The rest of the paper is structured as; "Related works" describes the most notable research efforts 
that tackle image inpainting. "Research method" introduces the neural system architecture, the training 
algorithm, and the data set. "Results and discussion" describes synthetic noise generation, introduces the 
performance metrics, and presents the final results. Finally, it provides an intuitive understanding of the 
effects of priors and their limitations. "Conclusion" summarizes the paper and describes future work. 


2. RELATED WORKS 

The existing research literature on image inpainting can be grouped into two main parts. Non- 
learning methods such as diffusion/patch-based algorithms, and the relatively recent work that attempts to 
learn inpainting by training convolutional neural network-based architectures (CNNs). This section outlines 
the most notable efforts from both sides. 

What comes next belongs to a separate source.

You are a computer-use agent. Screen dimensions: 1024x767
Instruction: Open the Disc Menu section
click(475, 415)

2.1. Diffusion or patch-based methods 

The early success in image inpainting is attributed to information propagation techniques through 
patch similarity or variational methods. Efros and Leung [17] proposed to model image textures as Markov 
random fields then use similarity search to fill the missing pixels. Other efforts [18-19] were directed toward 
inpainting images through their texture and structure using search-based guided propagation that synthesizes 
patterns resembling other image regions or other images within a searchable database. 

Variational methods are also present in [20] that use feature extractors such as patch statistics, 
colors, and gradients to synthesize the missing image gaps. Lastly, out-of-sample inpainting was achieved by 
[21] using an extensive database of images. Its algorithm inpaints missing regions of an image by finding 
similar images then diffusing extracted low-level features. Unlike others, this technique can suggest multiple 
completions based on the chosen database item. 

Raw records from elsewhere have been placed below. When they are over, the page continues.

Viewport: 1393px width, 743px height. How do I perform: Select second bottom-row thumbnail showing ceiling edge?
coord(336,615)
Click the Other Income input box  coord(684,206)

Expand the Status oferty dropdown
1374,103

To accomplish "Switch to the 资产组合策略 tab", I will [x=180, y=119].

This class of methods works well on images that contain repeated or static patterns (examples: sand, 
grid, paper) but fails on images with rich semantic content. Furthermore, automatic non-learning algorithms 
cannot inpaint abstractions that make complex images cohesive in their content, and their use of out-of- 
sample information is limited due to their local dependencies. 


2.2. Learning-based approaches 

One of the earliest efforts to use representation learning for image inpainting proposed a multi-layer 
perceptron (MLP) architecture to fill missing pixels in gray-scale images by minimizing the reconstruction 
loss [22]. The paper established the importance of masking missing pixels and the potential of neural 
networks (NNs) in image completion. Furthermore, Xu ef al. [23] used a CNN architecture to propose a 
general method for solving three tasks: image inpainting, denoising, and image degradation recovery. 

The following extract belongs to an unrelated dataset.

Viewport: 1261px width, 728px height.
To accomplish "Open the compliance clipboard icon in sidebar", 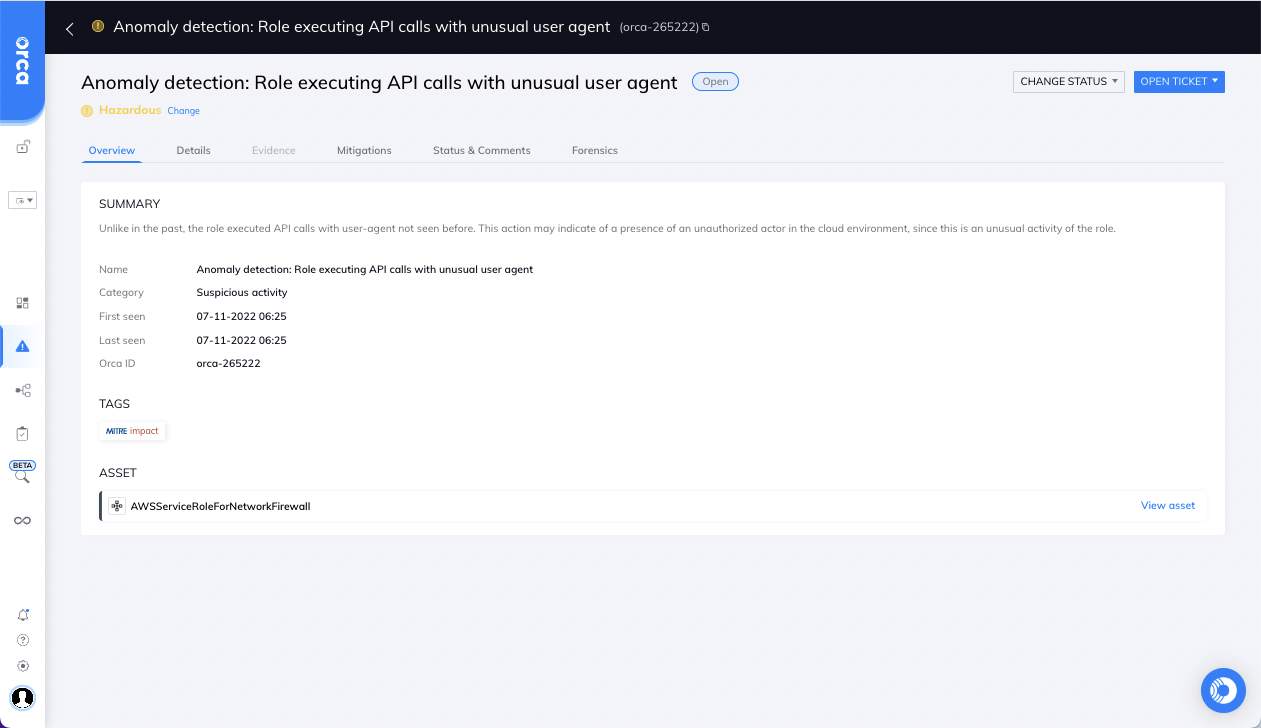I will [x=23, y=433].
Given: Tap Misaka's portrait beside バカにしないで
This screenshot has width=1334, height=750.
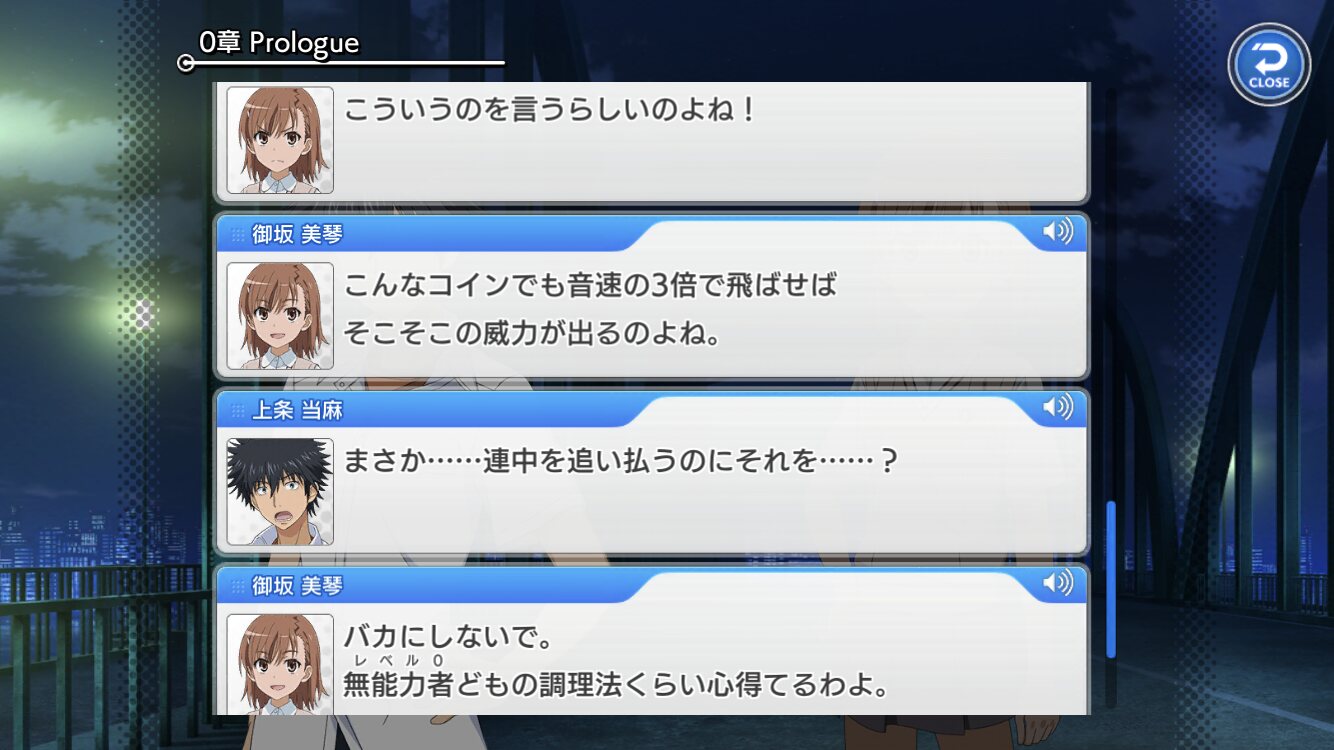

Recently, neural networks trained using pixel-wise reconstruction error and adversarial loss reported 
promising results. The work of [24] introduced context encoders to fill large holes in image centers. 
Yang ef al. [25] enabled high-resolution image inpainting by proposing joint content and texture losses. 
Xu et al. [26] combined local and global discriminators into one network and used convolutions and dilated 
convolutions to inpaint images.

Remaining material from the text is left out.